Assim aconteceu com “La casa de papel”. Alex Pina foi o criador desta série para a rede de televisão espanhola Antena 3. Teve início em dois de maio de 2017 e no elenco estão Úrsula Corberó (a personagem Tókyo), Alba Flores (a Nairóbi), Álvaro Morte (o El Profesor), Itziar Ituño (a Raquel Murillo), Pedro Alonso (o Berlin), Paco Tous (o Moscou), Jaime Lorente (o Denver), Miguel Herrán (o Rio), Darko Peric (o Helsinque) e Roberto García (o Oslo), entre outros. No dia 25 de dezembro de 2017, a Netflix adicionou internacionalmente no catálogo uma nova edição com diferente quantidade de episódios.
A despretensiosa série não passou despercebida, apesar da acabrunhada estreia foi ganhando espaço e se avolumando de tal forma que, em pouco tempo, já era fortemente comentada pelo público. Trata-se de um audacioso plano para praticar um grande e perfeito assalto a Casa da Moeda Espanhola, fomentado por um gênio do crime e executado por oito assaltantes. Funcionários e visitantes sāo feitos reféns e as situações decorrentes desta convivência vāo se transformando em estreitas relações de amor, ódio, lealdade, incertezas,vitimismo.
A desconstrução social sugerida (e aceita) pela sociedade moderna, explicitada na empatia pelos bandidos amigáveis que suscitam uma camaradagem ocasional com quem assiste, enquanto regurgitamos a arrogante polícia que, supostamente, os subjugava. Nestes arroubos de amizade compulsiva, nós nos aprisionamos às poltronas da sala, vendo a situação se atrapalhar e o desfecho nem sempre é uma surpresa.
Este estilo é referenciado em filmes como “Onze homens e um segredo (1960)”, de Lewis Milestone, com Frank Sinatra, Dean Martin, Sammy Davis Jr., Peter Lawford, refilmado recentemente, em 2001, por Steven Soderbergh, com George Clooney, Brad Pitt, Julia Roberts, Matt Damon. O estrondoso sucesso de público acabou gerando mais duas sequências: “Doze homens e outro segredo” (2004) e o seguinte, “Treze homens e um novo segredo (2007)”.

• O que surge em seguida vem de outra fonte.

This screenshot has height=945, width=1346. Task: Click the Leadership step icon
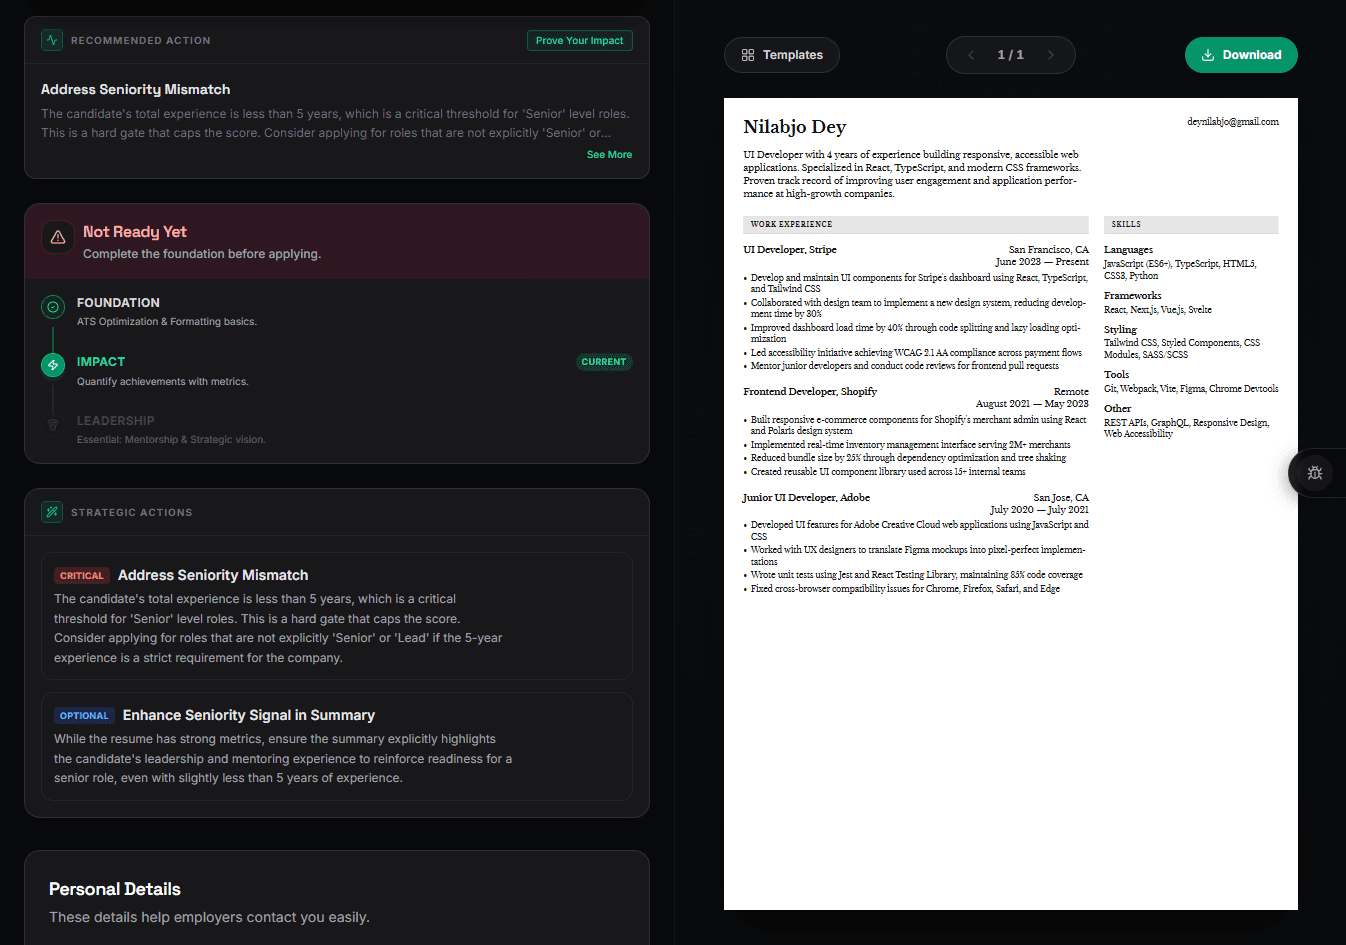[x=53, y=424]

Então, após tantos homens e segredos, podemos inferir que a personificação do lado B da vida é opção moderna e oscilante de uma nova construção social: o que era mau ficou bom e vice versa; depois de tanto aplaudir os mocinhos, vamos ovacionar os bandidos. A alegoria representativa da sociedade que se levanta para redenção dos desvalidos.

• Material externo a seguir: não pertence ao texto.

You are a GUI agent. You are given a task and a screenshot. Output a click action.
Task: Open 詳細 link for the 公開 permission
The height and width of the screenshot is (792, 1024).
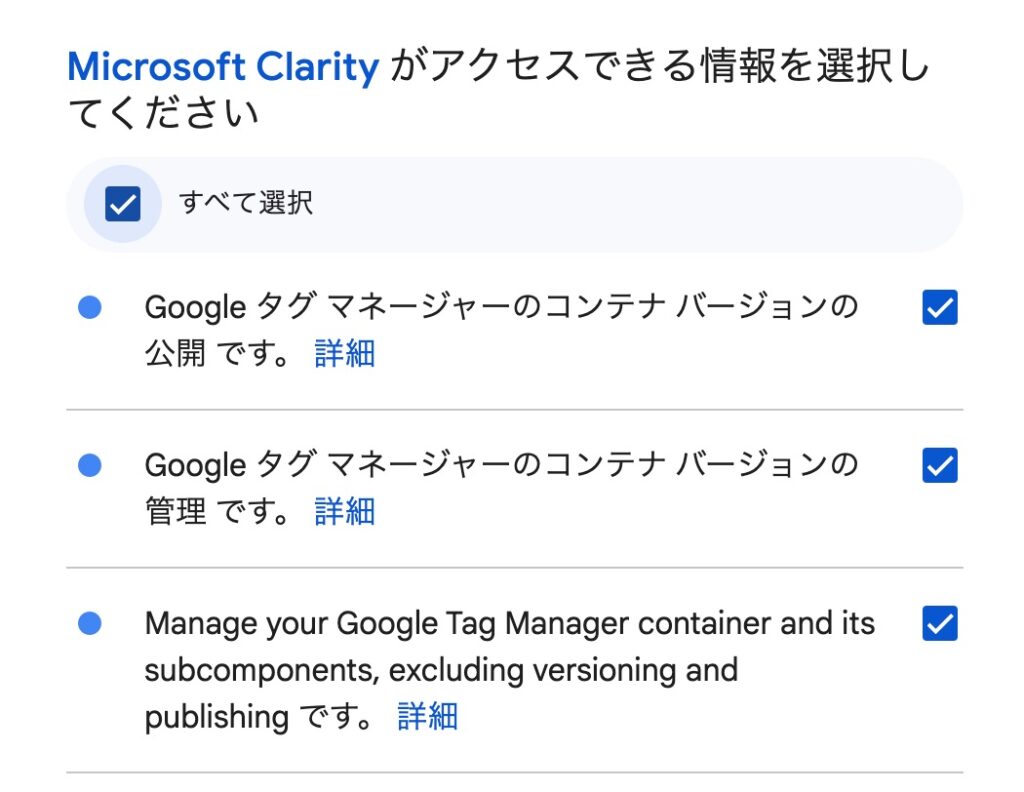pos(345,353)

Mas a série se perde no contexto de seu próprio emaranhado e se transforma em uma gigante projeçāo novelesca. Em meio a dramas familiares, cenas de açāo, romance, sexo, resiliência e morte. Personagens tāo caricatos quanto pitorescos interagem e corroboram a falta de sutileza: ladrāo simpático em contraposiçāo à refém asqueroso, policial obcecado se deparando com a expertise da mente criminosa.
Tudo isso é significação para influenciar o espectador e ganhar sua atenção, a ponto de mantê-lo absorto no enredo melodramático. Para quem quer escapar das produçőes hollywoodianas, esta é uma tentativa infrutífera que saiu pela culatra. A falta de recheio dos personagens, com abordagens meramente superficiais de suas vidas e todo o anacronismo presente na forma de contar, nāo traz à tela um modelo pronto e de fácil assimilação.
O expectador se perde, informações sobre os personagens são gotejadas, tampouco é mencionado dados sobre o plano, somente o cérebro da operação (o professor) vai jogando migalhas pelo caminho, na condição de maestro para sua realizaçāo.
É uma longa briga contra o tempo, que urge. O professor auto denomina-se sortudo, e se vamos aceitar isso desde o primeiro episódio, já sabemos até onde iremos. Aqui, nada é tão espetacular. E o final é previsível. Esperamos, realmente, que a próxima temporada (prometida pelo Netflix para 2019) possa, de fato, nos levar a algum lugar que faça sentido.